Des mois durant, il s'imagina jouer les parties des plus grands maîtres et, après les avoir apprises par coeur, il joua contre lui-même, blanc contre noir, le moi contre lui, il se détesta, se haït, jusqu'à devenir complètement fou. 25 ans plus tard et pour la première fois, sur ce paquebot, la chance lui est donnée de jouer une partie sur un véritable échiquier et face à ce maître.

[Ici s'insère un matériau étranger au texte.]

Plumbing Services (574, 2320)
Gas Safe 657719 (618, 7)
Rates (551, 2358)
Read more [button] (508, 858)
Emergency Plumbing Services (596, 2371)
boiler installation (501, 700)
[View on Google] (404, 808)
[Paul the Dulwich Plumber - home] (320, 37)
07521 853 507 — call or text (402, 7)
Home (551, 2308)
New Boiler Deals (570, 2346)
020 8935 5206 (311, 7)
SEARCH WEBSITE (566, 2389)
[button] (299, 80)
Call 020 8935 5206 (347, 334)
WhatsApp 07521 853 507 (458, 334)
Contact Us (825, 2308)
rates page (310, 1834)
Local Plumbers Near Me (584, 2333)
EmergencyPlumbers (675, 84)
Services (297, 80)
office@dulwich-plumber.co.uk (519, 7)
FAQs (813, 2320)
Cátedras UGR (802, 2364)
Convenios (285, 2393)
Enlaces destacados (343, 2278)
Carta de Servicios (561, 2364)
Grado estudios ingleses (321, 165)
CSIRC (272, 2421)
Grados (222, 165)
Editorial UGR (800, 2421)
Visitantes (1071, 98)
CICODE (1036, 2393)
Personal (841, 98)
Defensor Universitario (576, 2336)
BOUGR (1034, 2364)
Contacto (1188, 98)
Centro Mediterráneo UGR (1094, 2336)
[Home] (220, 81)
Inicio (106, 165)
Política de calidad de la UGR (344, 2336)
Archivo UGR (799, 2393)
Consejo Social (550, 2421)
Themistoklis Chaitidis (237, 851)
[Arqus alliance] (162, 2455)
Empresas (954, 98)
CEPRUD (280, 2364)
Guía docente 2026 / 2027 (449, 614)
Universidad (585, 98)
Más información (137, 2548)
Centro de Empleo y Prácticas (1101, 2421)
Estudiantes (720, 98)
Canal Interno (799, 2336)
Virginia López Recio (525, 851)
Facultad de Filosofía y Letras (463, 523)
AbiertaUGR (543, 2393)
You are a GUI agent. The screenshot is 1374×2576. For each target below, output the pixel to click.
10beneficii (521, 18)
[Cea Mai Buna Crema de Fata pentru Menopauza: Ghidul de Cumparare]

♟Zweig s'est suicidé avec sa compagne le 22 février 1942, à l'aube d'un monde en perdition, dont l'inéluctable dessein lui est insupportable. le Joueur d'échecs, publié à titre posthume, en est le parfait reflet : un homme dénué de tout sentiment, ignorant mais néanmoins intelligent (pourvu d'un don, disons) supérieur, hautain et imbu de sa personne qui fascine pourtant le monde, fait face à un homme au bord de la folie, détruit et reconstruit, torturé et maltraité,prêt à rechuter à n'importe quel coup, pourvu que les parties se multiplient, et dont seule l'intelligence raisonnée, exercée avec acharnement, a permis le salut. Deux hommes se font face, deux intelligences, deux secrets, deux vies, deux mondes, le mécanique et le combatif, sur ce microcosme infini que représentent soixante-quatre cases.